You can already smell it in the air… pollen? Well, yes. But, I’m talking about summer. Children everywhere rejoice at the free horizons ahead of them! Parents, however, see right through this and know that by June 10, their sweet little ones will be whispering those seven letters that can make the summer screech to a halt- “I’m bored.”
All of us have heard this from our kids. My parents heard this from me during my childhood. They typically responded with, “Go outside.” Ugh, how could they?! Some parents today kick swiftly into gear at the mention of this phrase. IPads appear, Netflix is switched on, iPhones are handed out- anything to avoid the guilt associated with torturing a child with boredom.
As summer quickly approaches, it’s important to understand that “boredom” is not a curse word, especially relating to our kids. Actually, it can be of great benefit to them if we will just back away and let it happen sometimes.
- Boredom helps them practice for life. Our kids will grow up and stand in line, sit in doctors offices, drive in traffic, and endure tedious work meetings. Hopefully, they are used to managing this by then.
- Boredom builds creativity. Parenting author Nancy Blakey says, “I cannot plant imagination into my children. I can, however, provide an environment where their creativity is not just another mess to clean up, but welcome evidence of grappling successfully with boredom.” Yes!
- Boredom builds motivation. When I’m not setting up everything for my kids, they are forced to self-motivate and think. This too will be another skill that’s useful down the road. As child psychologist, Lyn Fry said, “If parents spend all their time filling up their child’s spare time, then the child’s never going to learn to do this for themselves.”
- Boredom builds contentment. This applies to adults too… we GO too much! Some of us can hardly sit in quiet without wanting to hop up and do something. Contentment is strengthened when we bring calm and peace to our homes, teaching our kids that life is not just a series of activities that we jump one to the next.
- Boredom creates contributors, not consumers. If we allow it, our children will naturally slip into constantly “taking.” That’s how we’re all born! Allowing them to experience a little boredom gives them a chance to build and contribute, rather than simply wait for someone to do that for them.
“Preempt the time spent on television and organized activities and have them spend it instead on claiming their imaginations.” ~ Nancy Blakey
I can hear you asking, does this mean I just sit in a chaise lounge with my lemonade all summer?! Well, part of the time, but we are in this to train future adults, not toss them into the yard and hope for the best. With that in mind, here are a few ways to guide our kids through the boredom:
- FIRST, love on them. Cuddle them, eat breakfast with them, share regular and meaningful conversation with them. Parenting is a balance between making these deposits and building independence in them.
- Get them outside. The outdoors is somehow fertile for a child’s imagination. Things come to life out there that don’t in the house. Let them sweat, get dirty, and create out there… without your help.
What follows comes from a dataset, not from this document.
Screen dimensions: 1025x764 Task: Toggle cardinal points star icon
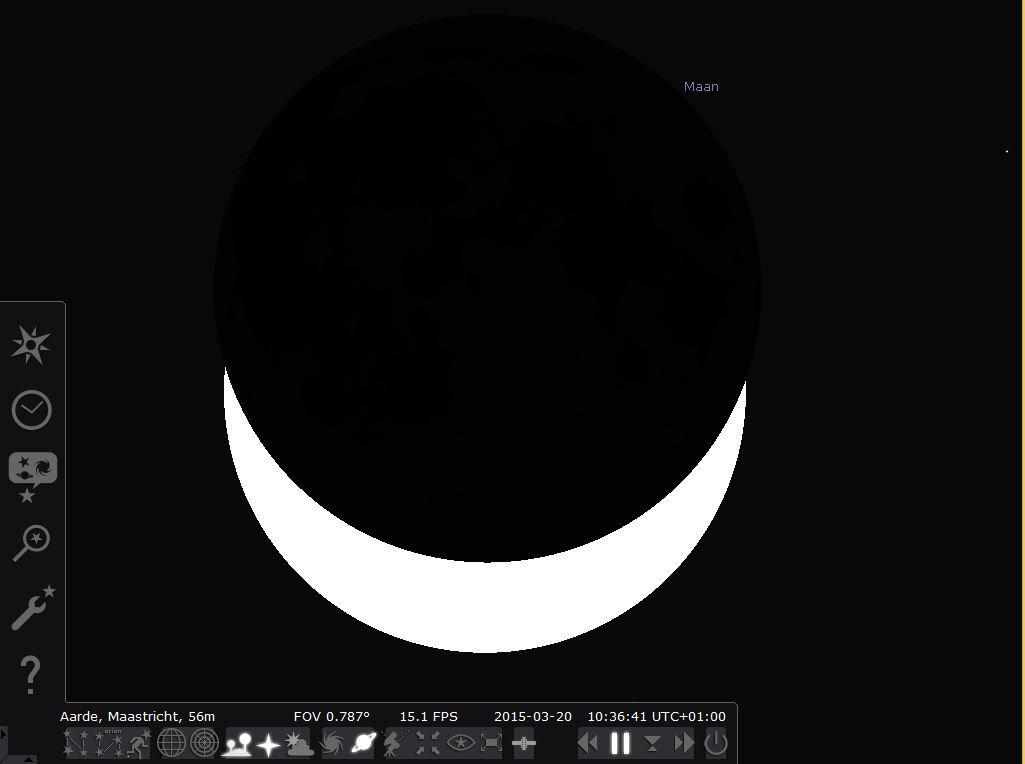pos(268,744)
- Create a no-screen zone. Give yourself permission to say YES to screens during the summer, but also to say NO sometimes. Screens will provide relief from the immediate boredom issue, but they will not shape creativity or encourage motivation. What they may do (as most parents know) is start an argument of some kind;)
This summer, be reminded and encouraged that you are doing a great job. Even during the “boring” days, there are chances to help our kids grow in character and life-skills. We can guide them to be creative, learn contentment, and gain motivation. This may not be glamorous, but it IS what counts!